Exploiting the κ 2 ‐Fashioned Coordination of [Se 2 ]‐Donor Ligand L 3 Se for Facile Hg−C Bond Cleavage of Mercury Alkyls and Cytoprotection against Methylmercury‐Induced Toxicity

The Hg−C bond of MeHgCl, a ubiquitous environmental toxicant, is notoriously inert and exceedingly difficult to cleave. The cleavage of the Hg−C bond of MeHgCl at low temperature, therefore, is of significant importance for human health. Among various bis(imidazole)‐2‐selones L n Se ( n =1–4, or 6), the three‐spacer L 3 Se shows extraordinarily high reactivity in the degradation of various mercury alkyls including MeHgCl because of its unique ability to coordinate through κ 2 ‐fashion, in which both the Se atoms simultaneously attack the Hg center of mercury alkyls for facile Hg−C bond cleavage. It has the highest softness (σ) parameter and the lowest HOMO(L n Se)‐LUMO(MeHgX) energy gap and, thus, L 3 Se is the most reactive among L n Se towards MeHgX (X=Cl or I).

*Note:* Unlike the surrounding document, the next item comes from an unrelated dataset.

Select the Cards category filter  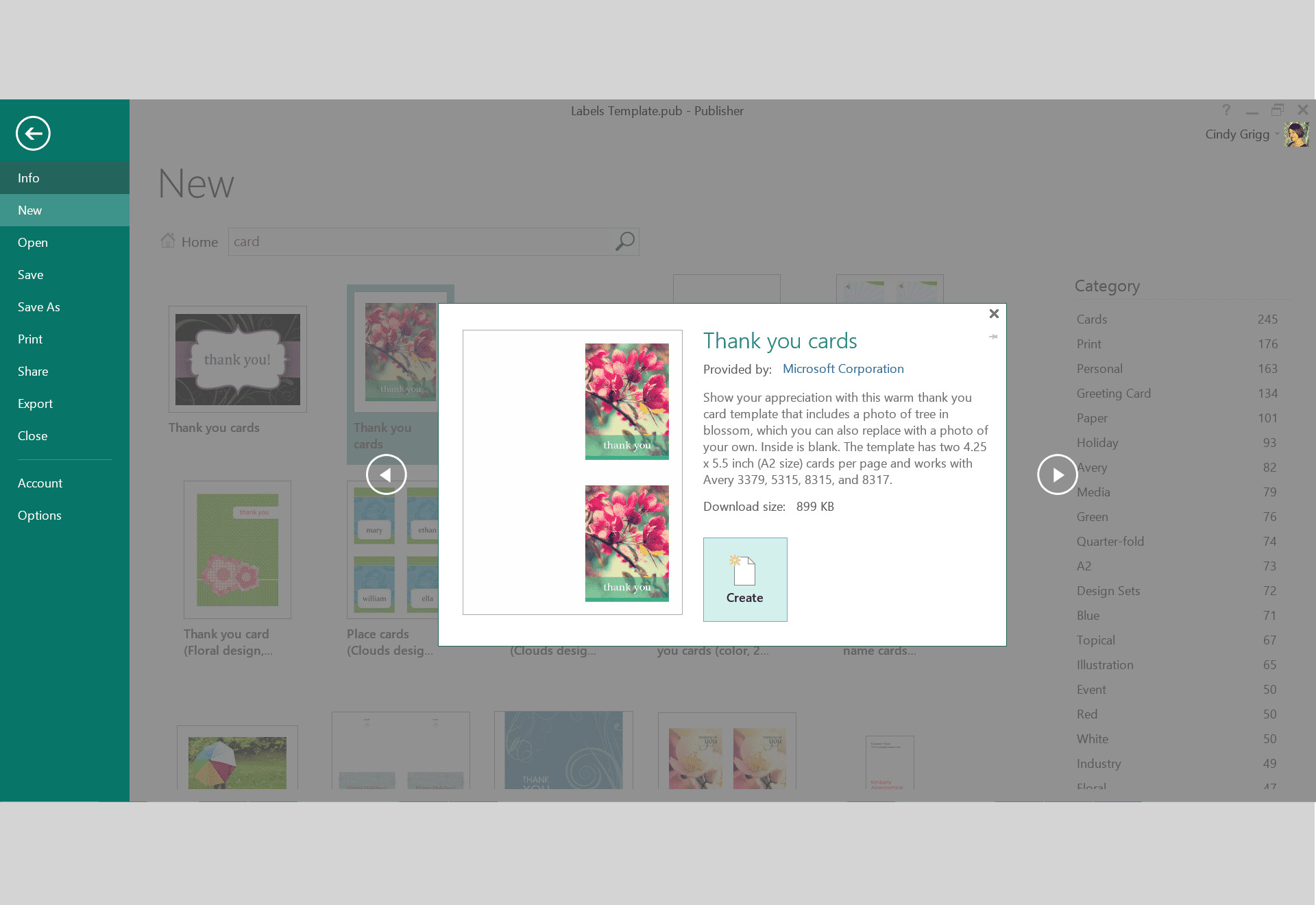click(1092, 319)
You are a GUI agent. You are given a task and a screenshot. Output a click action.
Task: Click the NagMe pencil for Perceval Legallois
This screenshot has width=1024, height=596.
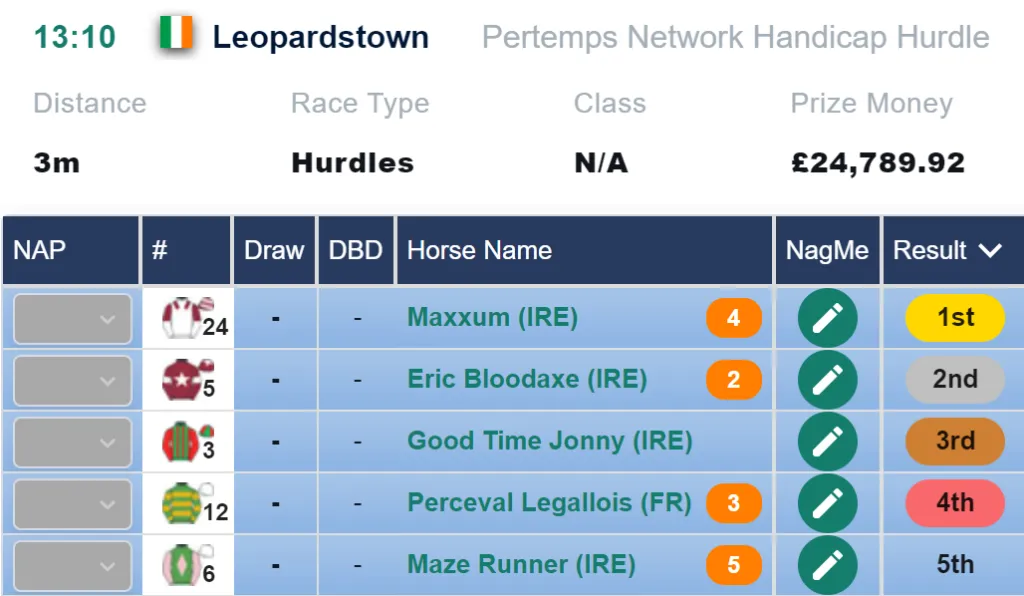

L 3 Se is highly efficient, more than L 1 Se, in restoring the activity of antioxidant enzyme glutathione reductase (GR) that is completely inhibited by MeHgCl; 80 % GR activity is recovered by L 3 Se relative to 50 % by L 1 Se. It shows an excellent cytoprotective effect in liver cells against MeHgCl‐induced oxidative stress by protecting vital antioxidant enzymes from inhibition caused by MeHgCl and, thus, does not allow to increase the intracellular reactive oxygen species (ROS) levels. Furthermore, it protects the mitochondrial membrane potential (Δ Ψ m ) from perturbation by MeHgCl. Major Hg‐responsive genes analyses demonstrate that L 3 Se plays a significant role in MeHg + detoxification in liver cells.